Figure 2: Golden rice (right) compared to white rice. Image courtesy International Rice Research Institute (IRRI) via Wikimedia Commons.
The field of transgenics allows scientists to develop organisms that express a novel trait not normally found in a species; for example, potatoes that are protein rich, or rice that has elevated levels of vitamin A (known as “golden rice”).1,2 Transgenics may be also used to save endangered species such as the American Chestnut tree, which is currently being repopulated by Chinese-American chestnut hybrids specifically engineered with a genetic resistance to the chestnut blight—the deadly fungus that nearly decimated native populations in the early 1900s.3
Transgenic combinations may also include plant-animal-human transgenes, such as when the DNA of human tumor fragments is inserted into tobacco plants in order to develop a vaccine against non-Hodgkin’s lymphoma.4 Researchers have similarly developed a flu vaccine using human DNA and tobacco plants.5 Other transgenic plants have been used to create edible vaccines. By incorporating a human protein into bananas, potatoes, and tomatoes, researchers have been able to successfully create edible vaccines for hepatitis B, cholera, and rotavirus, the latter of which can cause fatal bouts of diarrhea.6
BioSteel® is a high strength, resilient silk product created by inserting the genes from a silk-spinning spider into the genome of a goat’s egg prior to fertilization.7 When the transgenic female goats mature, they produce milk containing the protein from which spider silk is made. The fiber artificially created from this silk protein has several potentially valuable uses, such as making lightweight, strong, yet supple bulletproof vests. Other industrial and medical applications include stronger automotive and aerospace components, stronger and more biodegradable sutures, and bioshields, which can protect military personnel and first responders from chemical threats such as sarin gas.8
Figure 3: Pigs may serve as a valuable source of organs and cells for transplantation into humans. Source: Impactlab.net.
Genetic engineering and transgenic combinations represent a significant aspect of current biotechnology research. Other examples include:
Xenotransplantation, or the transplantation of living tissues or organs from one species to another, is often seen as a potential way to alleviate the shortage of human hearts and kidneys. Pigs have a similar physiology and organ size, making porcine (pig) organs ideal candidates for transplantation into human recipients. Researchers are also exploring the use of cell transplantation therapy for patients with spinal cord injury or Parkinson’s disease.
Genetic manipulation of stem cells now includes the growth of tissues on a scaffolding, or a 3-D printer, which then can be used as a temporary skin substitute for healing wounds or burns. Tissue engineering is becoming a viable alternative in procedures that involve replacement of cartilage, heart valves, cerebrospinal shunts, and other organs.9
Commercial companies are deriving therapeutic proteins, such as monoclonal antibodies, from the milk of transgenic cows, goats, rabbits, and mice, and using them to administer drugs in treatment protocols for rheumatoid arthritis, cancer, and other autoimmune disorders.10,11
Clearly, genetic engineering and transgenics represent fields with myriad potential practical applications that are of value to patients and physicians, as well as potentially lucrative research and innovation streams for commercial and industrial consideration.

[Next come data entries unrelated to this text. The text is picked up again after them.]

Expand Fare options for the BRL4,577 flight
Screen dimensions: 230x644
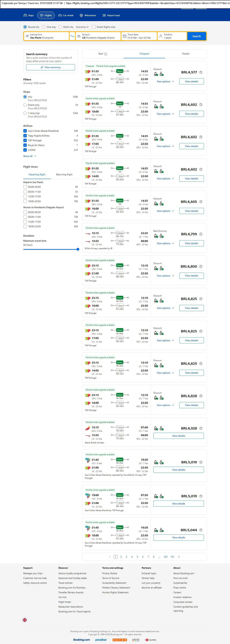tap(165, 82)
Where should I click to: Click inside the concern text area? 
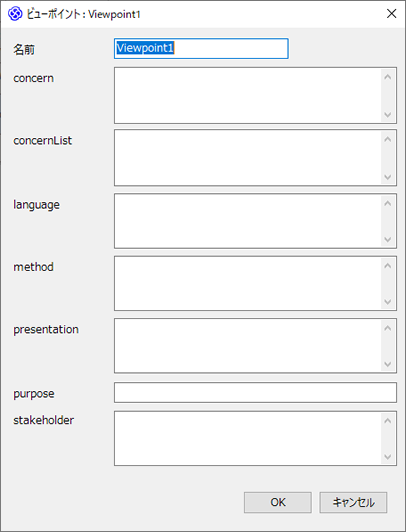pos(248,95)
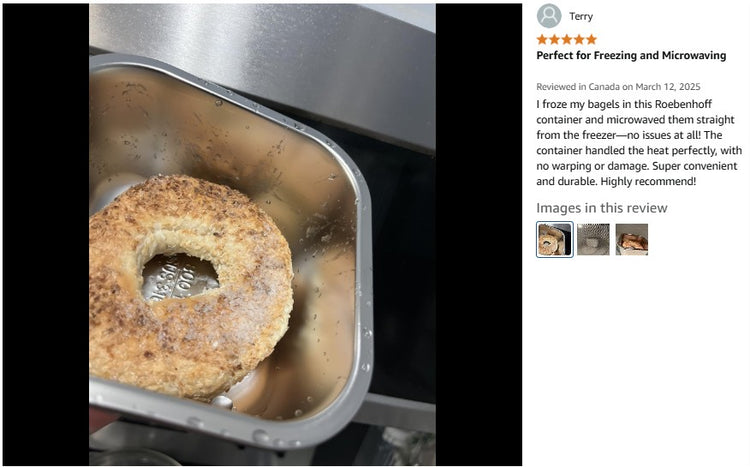
Task: Open reviewer name Terry
Action: coord(581,16)
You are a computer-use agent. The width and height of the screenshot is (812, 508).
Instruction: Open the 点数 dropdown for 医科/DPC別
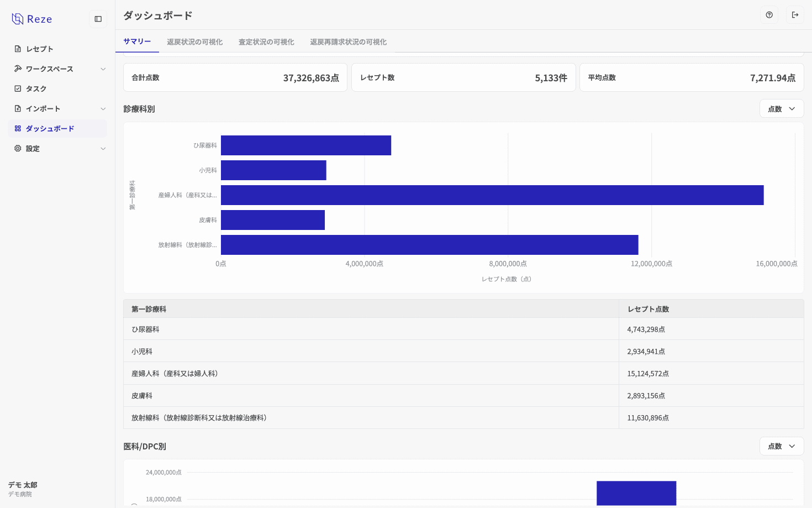point(781,446)
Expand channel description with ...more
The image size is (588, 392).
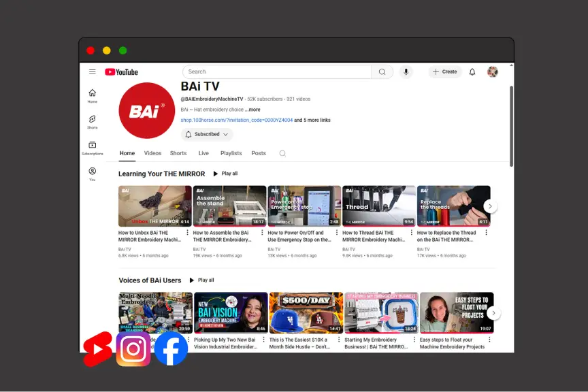pyautogui.click(x=252, y=110)
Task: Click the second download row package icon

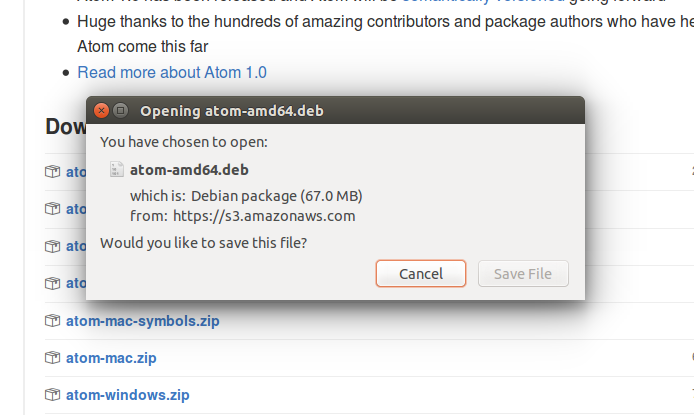Action: pyautogui.click(x=52, y=209)
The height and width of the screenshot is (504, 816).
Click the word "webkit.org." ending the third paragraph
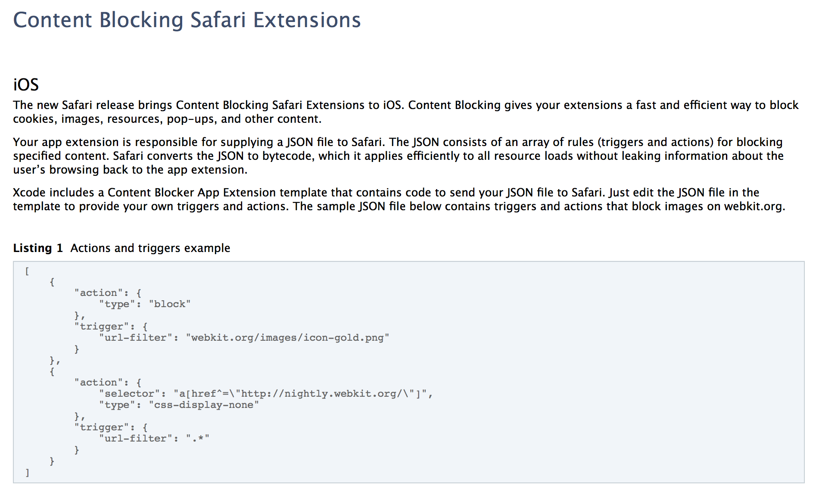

Transgenic biotechnology presents an exciting range of possibilities, from feeding the hungry to preventing and treating diseases; however, these promises are not without potential peril. Some of the issues that need to be considered are the following:
If the blending of animal and human DNA results, intentionally or not, in chimeric entities possessing degrees of intelligence or sentience never before seen in nonhuman animals, should these entities be given rights and special protections?
What, if any, social and legal controls or reviews should be placed on such research?

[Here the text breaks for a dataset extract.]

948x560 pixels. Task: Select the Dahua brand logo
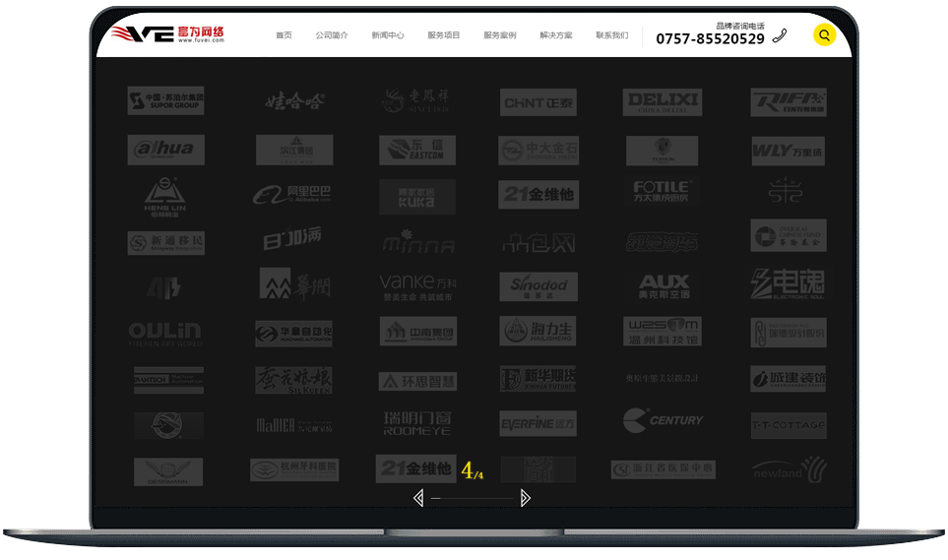click(x=165, y=150)
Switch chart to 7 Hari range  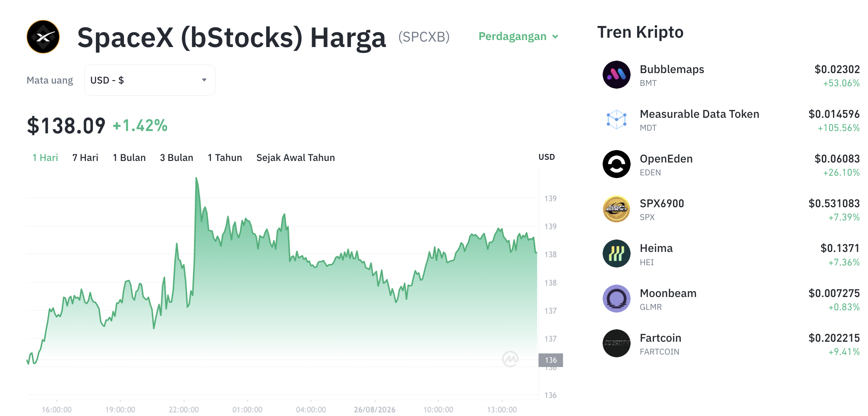85,157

What unintended personal, social, and cultural consequences could result?
Who will have access to these technologies and how will scarce resources—such as medical advances and novel treatments—be allocated?
What, if any, health risks are associated with transgenics and genetically modified foods?12
Are there long-term effects on the environment when transgenic or genetically modified organized are released in the field?
Should research be limited and, if so, how should the limits be decided? How should the limits be enforced nationally and internationally?
Are there fundamental issues with creating new species?
Are species boundaries “hard” or should they be viewed as a continuum? What, if any, consequences are there of blurring species boundaries?
Are chimeras and transgenics more likely to suffer than “traditional” organisms?
Will transgenic interventions in humans create physical or behavioral traits that may or may not be readily distinguished from what is usually perceived to be “human”?
What, if any, research in genetic engineering should be considered morally impermissible and banned (e.g., research undertaken for purely offensive military purposes)?13
- Will these interventions redefine what it means to be “normal”?
The Issue of Species Boundaries
Some individuals argue that crossing species boundaries is unnatural, immoral, and in violation of God’s laws, which presumes that species boundaries are fixed and readily delineated.14 However, several books and journal articles demonstrate that the concept of fixed species boundaries continues to be a hotly debated topic.15,16 Some bioethicists point out that a variety of species concepts exist: biological, morphological, ecological, typological, evolutionary, and phylogenetic, to name a few.17,18 All of these definitions of what a species is reflect both changing theories and the varying purposes for which individuals conceptualize and utilize different species.19 If species boundaries are simply a matter of a naming convention, and there are no truly fixed boundaries to cross, then many philosophical objections to transgenics are rendered less problematic.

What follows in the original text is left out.